A Minute to Pray, a Second to Die (Un minuto per pregare, un istante per morire) is a 1968 Italian Spaghetti Western. It is the fourth and last western directed by Franco Giraldi. It was originally intended as being directed by Sergio Corbucci and the cast was to include also Raffaella Carrà and Renzo Palmer. The American version of the film was heavily cut, with a runtime 16 minutes shorter than the original version and featuring a different ending.

==Plot==
Clay McCord is a wanted criminal. He frequently suffers with fits which hinder him to defend himself. His condition seems to deteriorate continuously. Seeking shelter he enters the lawless town Escondido although it is currently under siege by a high-ranked law enforcement officer. There he gets to know the young Laurinda and finds a doctor who discovers the reason for his fits. Unlike he feared he's not epileptic and can be cured for good.
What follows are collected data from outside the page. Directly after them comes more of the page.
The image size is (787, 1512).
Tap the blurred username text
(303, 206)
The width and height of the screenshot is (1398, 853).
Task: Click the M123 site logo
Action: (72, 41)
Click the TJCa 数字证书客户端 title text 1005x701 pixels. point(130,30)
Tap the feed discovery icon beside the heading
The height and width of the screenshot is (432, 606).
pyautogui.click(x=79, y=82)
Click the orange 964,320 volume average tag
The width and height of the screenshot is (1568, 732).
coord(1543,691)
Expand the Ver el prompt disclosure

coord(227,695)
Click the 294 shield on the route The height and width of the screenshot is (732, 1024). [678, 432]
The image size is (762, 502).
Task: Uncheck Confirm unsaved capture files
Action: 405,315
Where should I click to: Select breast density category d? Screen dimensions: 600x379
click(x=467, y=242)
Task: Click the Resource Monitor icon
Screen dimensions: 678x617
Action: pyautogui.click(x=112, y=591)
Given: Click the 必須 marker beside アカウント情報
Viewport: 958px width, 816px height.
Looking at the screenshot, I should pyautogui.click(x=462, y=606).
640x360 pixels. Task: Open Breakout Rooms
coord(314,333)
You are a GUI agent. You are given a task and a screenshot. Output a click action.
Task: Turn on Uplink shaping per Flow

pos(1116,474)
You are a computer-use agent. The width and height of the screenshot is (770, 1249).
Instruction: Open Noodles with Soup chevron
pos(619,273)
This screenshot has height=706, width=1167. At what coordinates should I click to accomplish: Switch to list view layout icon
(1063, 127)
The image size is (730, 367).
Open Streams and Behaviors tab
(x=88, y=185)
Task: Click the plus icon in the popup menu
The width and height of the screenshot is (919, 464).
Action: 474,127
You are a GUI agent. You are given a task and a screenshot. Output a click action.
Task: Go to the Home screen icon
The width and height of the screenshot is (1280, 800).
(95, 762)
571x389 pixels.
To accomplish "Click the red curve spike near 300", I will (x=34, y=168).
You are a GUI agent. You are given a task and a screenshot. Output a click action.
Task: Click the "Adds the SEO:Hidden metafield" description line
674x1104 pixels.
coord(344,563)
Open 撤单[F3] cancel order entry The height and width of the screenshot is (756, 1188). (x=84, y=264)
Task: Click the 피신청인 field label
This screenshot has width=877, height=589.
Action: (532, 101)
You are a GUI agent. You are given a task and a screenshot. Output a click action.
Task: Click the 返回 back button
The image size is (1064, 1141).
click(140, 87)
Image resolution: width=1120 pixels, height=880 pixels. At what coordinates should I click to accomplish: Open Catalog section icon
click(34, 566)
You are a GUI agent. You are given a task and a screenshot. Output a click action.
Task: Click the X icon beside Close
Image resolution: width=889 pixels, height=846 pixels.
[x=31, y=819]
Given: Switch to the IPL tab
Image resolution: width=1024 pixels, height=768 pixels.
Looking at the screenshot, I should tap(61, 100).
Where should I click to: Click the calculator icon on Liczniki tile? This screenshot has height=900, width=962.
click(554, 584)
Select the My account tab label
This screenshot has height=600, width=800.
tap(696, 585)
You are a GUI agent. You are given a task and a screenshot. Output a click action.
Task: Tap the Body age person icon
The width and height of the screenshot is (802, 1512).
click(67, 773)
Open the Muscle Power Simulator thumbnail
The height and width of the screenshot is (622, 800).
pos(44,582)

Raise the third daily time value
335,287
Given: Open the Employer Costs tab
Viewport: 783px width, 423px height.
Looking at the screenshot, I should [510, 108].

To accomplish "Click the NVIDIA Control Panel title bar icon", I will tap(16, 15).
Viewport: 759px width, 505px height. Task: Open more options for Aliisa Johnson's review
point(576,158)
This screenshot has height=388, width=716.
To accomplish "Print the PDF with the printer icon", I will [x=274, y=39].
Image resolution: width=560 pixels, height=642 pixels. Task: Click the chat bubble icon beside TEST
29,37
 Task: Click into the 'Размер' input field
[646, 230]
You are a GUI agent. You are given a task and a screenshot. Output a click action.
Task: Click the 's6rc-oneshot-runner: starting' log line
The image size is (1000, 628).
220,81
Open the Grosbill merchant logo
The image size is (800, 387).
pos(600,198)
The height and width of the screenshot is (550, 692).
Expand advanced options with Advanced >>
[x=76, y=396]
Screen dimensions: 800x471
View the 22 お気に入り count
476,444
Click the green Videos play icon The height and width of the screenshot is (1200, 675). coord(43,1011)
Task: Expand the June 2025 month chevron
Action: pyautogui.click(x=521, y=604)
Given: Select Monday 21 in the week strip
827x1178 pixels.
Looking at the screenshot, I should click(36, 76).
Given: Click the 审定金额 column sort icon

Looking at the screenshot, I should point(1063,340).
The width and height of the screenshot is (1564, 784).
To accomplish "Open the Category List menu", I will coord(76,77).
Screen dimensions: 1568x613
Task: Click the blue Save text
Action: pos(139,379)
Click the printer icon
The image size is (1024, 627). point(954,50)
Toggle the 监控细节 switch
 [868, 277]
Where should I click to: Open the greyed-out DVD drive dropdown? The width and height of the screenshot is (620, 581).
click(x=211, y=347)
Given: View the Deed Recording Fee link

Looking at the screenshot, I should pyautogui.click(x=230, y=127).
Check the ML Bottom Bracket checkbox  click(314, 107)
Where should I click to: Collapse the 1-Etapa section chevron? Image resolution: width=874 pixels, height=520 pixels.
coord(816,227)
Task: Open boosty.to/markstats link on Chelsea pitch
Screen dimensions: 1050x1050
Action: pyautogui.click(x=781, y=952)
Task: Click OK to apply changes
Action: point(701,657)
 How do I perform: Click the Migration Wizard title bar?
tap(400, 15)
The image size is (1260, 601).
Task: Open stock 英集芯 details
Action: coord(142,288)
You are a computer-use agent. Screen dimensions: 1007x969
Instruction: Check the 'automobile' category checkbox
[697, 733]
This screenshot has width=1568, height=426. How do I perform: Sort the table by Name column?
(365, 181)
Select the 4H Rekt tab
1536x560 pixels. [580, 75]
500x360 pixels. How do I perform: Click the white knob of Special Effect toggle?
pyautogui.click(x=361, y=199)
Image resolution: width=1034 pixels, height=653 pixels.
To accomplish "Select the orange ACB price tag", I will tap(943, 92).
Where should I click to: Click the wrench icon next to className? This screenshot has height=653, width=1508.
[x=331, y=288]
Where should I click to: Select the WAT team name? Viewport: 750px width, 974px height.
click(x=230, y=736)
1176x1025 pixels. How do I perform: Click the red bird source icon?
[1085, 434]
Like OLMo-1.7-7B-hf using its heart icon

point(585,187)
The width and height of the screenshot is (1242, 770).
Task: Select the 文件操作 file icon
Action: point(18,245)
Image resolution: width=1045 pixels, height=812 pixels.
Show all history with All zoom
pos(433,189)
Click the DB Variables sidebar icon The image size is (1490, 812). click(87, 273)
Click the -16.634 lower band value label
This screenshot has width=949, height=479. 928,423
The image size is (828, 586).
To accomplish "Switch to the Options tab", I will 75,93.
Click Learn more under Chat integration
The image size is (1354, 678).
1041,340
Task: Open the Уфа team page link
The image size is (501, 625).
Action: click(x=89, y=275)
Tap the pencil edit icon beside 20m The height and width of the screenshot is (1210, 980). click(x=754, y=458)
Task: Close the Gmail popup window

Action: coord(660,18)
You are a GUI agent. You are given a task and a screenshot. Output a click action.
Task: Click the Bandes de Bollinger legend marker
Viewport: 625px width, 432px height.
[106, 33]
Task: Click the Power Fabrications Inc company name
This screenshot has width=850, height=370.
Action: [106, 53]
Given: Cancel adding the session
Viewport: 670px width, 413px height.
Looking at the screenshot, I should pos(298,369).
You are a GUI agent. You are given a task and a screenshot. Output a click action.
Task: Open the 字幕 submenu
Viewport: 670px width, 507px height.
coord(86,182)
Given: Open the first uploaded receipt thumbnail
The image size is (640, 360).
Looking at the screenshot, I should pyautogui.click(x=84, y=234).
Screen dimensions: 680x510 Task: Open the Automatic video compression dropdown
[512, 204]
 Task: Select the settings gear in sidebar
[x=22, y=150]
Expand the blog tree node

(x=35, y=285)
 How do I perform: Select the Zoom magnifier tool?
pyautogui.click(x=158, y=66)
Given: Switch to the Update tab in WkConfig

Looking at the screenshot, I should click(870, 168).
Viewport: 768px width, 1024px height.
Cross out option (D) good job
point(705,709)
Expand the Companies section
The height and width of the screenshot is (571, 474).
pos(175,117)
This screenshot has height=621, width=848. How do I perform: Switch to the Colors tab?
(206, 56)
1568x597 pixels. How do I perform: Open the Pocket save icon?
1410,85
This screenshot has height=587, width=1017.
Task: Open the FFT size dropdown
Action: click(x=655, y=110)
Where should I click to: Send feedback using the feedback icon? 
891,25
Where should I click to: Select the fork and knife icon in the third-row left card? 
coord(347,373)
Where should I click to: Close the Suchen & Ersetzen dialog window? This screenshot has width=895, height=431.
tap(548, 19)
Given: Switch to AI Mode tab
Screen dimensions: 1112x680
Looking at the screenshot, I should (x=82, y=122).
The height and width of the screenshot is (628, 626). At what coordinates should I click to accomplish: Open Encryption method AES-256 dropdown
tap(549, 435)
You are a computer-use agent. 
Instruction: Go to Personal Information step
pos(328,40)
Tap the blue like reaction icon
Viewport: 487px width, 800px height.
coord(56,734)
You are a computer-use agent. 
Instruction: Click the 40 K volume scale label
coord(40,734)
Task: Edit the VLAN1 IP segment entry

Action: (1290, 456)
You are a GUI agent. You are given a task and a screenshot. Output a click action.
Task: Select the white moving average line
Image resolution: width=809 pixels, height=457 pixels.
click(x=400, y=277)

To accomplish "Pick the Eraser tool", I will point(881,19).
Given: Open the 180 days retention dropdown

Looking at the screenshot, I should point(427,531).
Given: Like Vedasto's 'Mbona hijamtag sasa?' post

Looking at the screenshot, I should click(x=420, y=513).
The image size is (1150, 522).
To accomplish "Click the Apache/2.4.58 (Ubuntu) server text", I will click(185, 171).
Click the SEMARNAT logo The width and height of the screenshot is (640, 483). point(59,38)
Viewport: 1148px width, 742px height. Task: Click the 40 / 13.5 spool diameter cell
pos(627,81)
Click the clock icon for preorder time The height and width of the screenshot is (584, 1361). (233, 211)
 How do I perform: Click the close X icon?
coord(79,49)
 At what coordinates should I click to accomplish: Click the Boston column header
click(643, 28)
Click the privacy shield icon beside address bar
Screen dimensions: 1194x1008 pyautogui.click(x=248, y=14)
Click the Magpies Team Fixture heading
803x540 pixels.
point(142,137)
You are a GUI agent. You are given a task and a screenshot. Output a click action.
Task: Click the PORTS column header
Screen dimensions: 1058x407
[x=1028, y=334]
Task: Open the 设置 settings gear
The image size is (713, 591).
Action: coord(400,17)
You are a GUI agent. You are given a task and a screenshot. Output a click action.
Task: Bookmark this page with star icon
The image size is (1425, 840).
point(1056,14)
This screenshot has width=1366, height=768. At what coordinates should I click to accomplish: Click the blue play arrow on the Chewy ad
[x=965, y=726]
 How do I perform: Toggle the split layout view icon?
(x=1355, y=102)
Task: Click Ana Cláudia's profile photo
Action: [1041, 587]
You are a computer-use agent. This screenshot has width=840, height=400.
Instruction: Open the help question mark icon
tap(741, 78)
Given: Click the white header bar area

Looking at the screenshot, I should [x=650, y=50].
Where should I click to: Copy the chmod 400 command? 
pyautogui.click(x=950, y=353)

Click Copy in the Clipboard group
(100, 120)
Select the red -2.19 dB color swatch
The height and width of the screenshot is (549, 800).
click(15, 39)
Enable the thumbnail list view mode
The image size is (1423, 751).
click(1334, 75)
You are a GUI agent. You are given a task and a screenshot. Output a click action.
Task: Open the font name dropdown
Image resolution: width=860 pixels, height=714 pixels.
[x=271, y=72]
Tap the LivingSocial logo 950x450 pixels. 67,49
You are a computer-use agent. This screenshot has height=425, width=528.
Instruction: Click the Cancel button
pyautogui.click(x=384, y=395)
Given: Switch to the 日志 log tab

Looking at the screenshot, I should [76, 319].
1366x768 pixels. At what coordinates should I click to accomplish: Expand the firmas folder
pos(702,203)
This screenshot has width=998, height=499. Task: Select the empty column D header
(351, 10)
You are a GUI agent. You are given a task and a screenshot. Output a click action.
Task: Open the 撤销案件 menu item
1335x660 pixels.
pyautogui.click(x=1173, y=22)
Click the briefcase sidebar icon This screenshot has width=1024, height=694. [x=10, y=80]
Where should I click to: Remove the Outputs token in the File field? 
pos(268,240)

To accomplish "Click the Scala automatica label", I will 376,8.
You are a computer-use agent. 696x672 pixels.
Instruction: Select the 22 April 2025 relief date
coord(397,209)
Yet he's still an outlaw and that is in the end his downfall.

== Cast ==
- Alex Cord as Clay McCord
- Arthur Kennedy as Tuscosa Marshal Roy W. Colby
- Robert Ryan as New Mexico Gov. Lem Carter
- Nicoletta Machiavelli as Laurinda
- Mario Brega as Krant
- Enzo Fiermonte as Dr. Chase
- Giampiero Albertini as Fred Duskin
- Renato Romano as 'Cheap' Charlie
- Franco Lantieri as Deputy Marshal Butler
- John Bartha as Cittadino
- José Canalejas as Seminole - Bounty Hunter
- Daniel Martín as Father Santana
- Antonio Molino Rojo as Sein
- Lorenzo Robledo as Bounty Hunter
- Aldo Sambrell as Jesús María
- Antonio Vico as Jonas

==Release==
A Minute to Pray, a Second to Die was released in 1968. According to ABC records, the movie made a loss of $165,000. The film has also been released as Dead or Alive, Outlaw Gun, and Escondido. The film's title was A Minute to Pray, a Second to Die on its distribution in Canada and the United States, while foreign prints, released by Columbia Pictures, extended the film's runtime and featured a different ending. The film was released on VHS and Betamax in 1988; it is the only release on the Playhouse Video label to be rated R by the MPAA.

==Reception==
In a contemporary review, "Murf." of Variety stated that like other Italian Westerns, "brutality is laid on with a trowel, but herein with at least a modicum of taste and plot motivation." A review in the Monthly Film Bulletin noted that "there are moments in this rather rambling Western which suggest that, given a more coherent script, Franco Giraldi might at least emerge as a front runner in the Italian imitation stakes" noting an "imaginatively directed gun battle set in a church" in the beginning of the film.